*** RECORDED INFORMATION ***

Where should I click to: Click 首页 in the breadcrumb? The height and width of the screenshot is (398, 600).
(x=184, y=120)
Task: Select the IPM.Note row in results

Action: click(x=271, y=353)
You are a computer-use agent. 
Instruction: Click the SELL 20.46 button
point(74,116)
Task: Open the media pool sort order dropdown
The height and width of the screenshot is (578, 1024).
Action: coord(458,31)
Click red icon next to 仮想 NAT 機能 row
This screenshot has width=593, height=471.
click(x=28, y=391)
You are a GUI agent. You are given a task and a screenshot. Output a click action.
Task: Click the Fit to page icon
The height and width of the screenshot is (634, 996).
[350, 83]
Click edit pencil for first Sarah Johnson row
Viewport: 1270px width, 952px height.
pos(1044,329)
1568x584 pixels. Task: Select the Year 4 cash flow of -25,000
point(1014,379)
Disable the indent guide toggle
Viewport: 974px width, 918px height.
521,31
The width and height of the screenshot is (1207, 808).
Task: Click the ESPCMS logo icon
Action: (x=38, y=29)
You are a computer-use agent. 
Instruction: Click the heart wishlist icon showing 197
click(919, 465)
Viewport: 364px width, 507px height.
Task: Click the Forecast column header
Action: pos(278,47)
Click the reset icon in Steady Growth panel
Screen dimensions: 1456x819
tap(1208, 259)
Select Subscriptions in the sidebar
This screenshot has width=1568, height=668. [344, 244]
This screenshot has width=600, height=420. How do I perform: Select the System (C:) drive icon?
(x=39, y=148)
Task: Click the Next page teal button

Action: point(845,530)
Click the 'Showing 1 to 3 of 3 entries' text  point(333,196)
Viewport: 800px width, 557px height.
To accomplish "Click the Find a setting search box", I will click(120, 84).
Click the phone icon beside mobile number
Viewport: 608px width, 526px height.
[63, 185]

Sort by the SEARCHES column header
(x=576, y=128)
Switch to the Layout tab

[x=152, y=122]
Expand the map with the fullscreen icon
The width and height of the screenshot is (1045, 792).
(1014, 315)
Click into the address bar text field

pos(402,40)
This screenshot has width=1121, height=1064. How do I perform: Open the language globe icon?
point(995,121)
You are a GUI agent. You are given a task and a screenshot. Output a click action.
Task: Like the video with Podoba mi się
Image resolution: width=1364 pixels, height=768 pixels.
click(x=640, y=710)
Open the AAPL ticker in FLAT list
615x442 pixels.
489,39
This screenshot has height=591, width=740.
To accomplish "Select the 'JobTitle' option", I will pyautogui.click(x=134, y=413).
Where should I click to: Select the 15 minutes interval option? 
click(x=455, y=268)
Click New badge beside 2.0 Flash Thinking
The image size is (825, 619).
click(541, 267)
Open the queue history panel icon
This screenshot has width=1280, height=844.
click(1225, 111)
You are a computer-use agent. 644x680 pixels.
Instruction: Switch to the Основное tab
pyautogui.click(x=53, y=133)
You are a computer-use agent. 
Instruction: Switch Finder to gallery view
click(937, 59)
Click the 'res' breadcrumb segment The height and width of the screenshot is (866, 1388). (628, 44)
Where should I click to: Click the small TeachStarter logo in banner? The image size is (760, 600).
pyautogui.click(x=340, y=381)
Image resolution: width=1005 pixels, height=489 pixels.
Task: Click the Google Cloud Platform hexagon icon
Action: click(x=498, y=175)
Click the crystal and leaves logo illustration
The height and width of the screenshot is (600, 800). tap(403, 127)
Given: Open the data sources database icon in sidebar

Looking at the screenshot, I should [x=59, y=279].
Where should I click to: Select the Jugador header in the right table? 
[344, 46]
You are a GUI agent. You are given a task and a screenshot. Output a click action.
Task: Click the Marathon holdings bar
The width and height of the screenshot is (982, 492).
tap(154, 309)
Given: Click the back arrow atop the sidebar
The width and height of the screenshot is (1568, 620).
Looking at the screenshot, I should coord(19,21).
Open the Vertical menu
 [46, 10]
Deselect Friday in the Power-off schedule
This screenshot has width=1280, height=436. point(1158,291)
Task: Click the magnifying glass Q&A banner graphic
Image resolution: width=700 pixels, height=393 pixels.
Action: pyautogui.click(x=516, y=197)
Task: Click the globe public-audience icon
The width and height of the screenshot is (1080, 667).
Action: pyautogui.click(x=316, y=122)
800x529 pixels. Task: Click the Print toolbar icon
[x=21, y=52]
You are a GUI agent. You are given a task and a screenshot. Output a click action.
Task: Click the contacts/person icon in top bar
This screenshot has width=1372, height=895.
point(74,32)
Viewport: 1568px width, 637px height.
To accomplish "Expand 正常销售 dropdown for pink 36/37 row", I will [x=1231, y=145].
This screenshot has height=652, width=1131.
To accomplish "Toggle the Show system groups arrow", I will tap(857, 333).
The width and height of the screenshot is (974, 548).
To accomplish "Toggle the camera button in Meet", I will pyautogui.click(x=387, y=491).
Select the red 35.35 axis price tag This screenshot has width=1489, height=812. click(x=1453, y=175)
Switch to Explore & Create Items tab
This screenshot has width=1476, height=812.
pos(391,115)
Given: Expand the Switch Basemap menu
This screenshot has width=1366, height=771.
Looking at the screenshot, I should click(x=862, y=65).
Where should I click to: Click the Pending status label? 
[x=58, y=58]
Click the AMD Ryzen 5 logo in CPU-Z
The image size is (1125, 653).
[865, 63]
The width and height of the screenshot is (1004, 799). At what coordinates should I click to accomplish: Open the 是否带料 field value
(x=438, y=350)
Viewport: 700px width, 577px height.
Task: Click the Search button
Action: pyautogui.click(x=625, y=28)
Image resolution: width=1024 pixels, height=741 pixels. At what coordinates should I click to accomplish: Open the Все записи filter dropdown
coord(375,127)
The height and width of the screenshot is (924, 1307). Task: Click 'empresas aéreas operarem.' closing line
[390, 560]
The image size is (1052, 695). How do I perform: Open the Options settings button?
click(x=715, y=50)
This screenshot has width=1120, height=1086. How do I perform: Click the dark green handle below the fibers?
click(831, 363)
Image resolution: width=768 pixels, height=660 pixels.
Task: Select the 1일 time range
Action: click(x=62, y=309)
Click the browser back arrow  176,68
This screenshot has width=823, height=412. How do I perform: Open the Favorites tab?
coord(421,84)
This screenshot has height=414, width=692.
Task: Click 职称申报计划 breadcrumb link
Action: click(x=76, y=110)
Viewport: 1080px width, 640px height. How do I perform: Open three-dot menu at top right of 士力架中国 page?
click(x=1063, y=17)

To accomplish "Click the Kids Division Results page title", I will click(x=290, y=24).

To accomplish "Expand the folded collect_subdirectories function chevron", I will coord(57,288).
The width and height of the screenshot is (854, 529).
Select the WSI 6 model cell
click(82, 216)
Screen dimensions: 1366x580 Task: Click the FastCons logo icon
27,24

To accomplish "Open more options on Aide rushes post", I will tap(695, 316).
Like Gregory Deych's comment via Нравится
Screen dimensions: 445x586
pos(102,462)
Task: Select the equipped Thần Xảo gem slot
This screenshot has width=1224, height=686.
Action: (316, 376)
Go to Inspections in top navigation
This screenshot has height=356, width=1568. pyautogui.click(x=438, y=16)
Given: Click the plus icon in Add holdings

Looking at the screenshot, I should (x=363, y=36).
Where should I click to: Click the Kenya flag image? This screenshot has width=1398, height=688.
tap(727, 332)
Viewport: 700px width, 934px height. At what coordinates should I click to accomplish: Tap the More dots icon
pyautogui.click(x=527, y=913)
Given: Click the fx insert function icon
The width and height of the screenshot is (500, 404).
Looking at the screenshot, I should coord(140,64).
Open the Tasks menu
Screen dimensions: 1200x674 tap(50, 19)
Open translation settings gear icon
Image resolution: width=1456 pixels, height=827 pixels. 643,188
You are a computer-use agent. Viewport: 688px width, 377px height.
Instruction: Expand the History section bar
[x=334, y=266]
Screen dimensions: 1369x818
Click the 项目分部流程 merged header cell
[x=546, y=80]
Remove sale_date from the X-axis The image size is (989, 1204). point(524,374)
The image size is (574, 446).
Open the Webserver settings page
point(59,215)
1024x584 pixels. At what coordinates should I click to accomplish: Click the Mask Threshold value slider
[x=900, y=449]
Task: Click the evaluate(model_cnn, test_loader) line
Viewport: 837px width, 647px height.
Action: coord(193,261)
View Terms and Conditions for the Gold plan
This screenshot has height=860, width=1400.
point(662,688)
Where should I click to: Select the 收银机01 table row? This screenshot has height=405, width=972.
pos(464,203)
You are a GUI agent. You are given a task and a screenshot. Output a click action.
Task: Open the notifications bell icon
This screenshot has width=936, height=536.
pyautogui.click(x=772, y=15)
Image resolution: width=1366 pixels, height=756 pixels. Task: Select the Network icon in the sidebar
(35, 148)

*** End of RECORDED INFORMATION ***

▶ **EXERCISE GOAL**: Of the lines in the data, report each one containing the string "back".

▶ **ANSWER TO THE PROBLEM**:
Given: Click the back arrow atop the sidebar
Click the browser back arrow  176,68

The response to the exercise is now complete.